The Bartlett pears she blends with aged balsamic come from one of Orcas Island’s original orchards. Orcas orchards also yield the Italian plums she makes into a cutting preserve, as well as a spoon preserve flavored with anise hyssop from her garden.
These preserves all pair beautifully with cheeses. A favorite of match of mine is the crabapple cutting preserve with aged gouda. I bought several flavors ($12 a jar) at the Farmers Market on a trip to Orcas in June (read more about that here) but you’ll find Girl Meets Dirt preserves in Seattle too, at Picnic, DeLaurenti, Pear Delicatessen & Shoppe, E. Smith Mercantile, Sugarpill, The Calf & Kid and Marx Foods.
Audra’s story of how girl meets boy and ends up making preserves on this remote island is by turns romantic and wrenching. It is most eloquently told by her in journal entries about acclimating to island life (complete with recipes) on the Girl Meets Dirt website, but here’s a synopsis:
Audra met Gerry while both toiled in the financial field in New York City. They married and three years ago moved into their “farmette” on Orcas, a sylvan island that must remind Dublin-born Gerry of the Emerald Isle. It was Audra’s dream but he willingly signed on. The plan was to start a family and a business. Four miscarriages later, it was time to get down to business.

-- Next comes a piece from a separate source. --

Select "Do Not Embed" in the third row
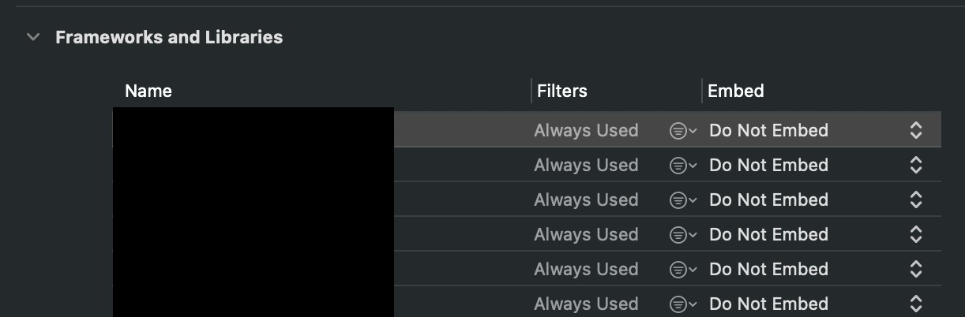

“I put my head down and my chin up and built a business from scratch – hand-picked fruit, sugar, and a squeeze of lemon,” Audra writes. “I finally DID what I said I was going to do, after quitting my Wall Street job and moving across the country to an island in the middle of nowhere…We did everything we could to make our lives full, without that maternal & paternal longing for fullness we hadn’t been able to conquer.”
Then came a fifth miscarriage.
Despite these almost unbearable losses, Girl Meets Dirt was born last November and is already breaking even. This fall, the Lawlors expect to increase production–and not just of preserves. Audra is pregnant again, doing well, and the baby is due on Christmas Day.
“We’re still full of nerves occasionally,” she says, “a plague of our history of loss that I’m not sure will subside until there is a baby in our arms, but most of the time we finally feel peaceful, full of hope, and incredibly grateful.”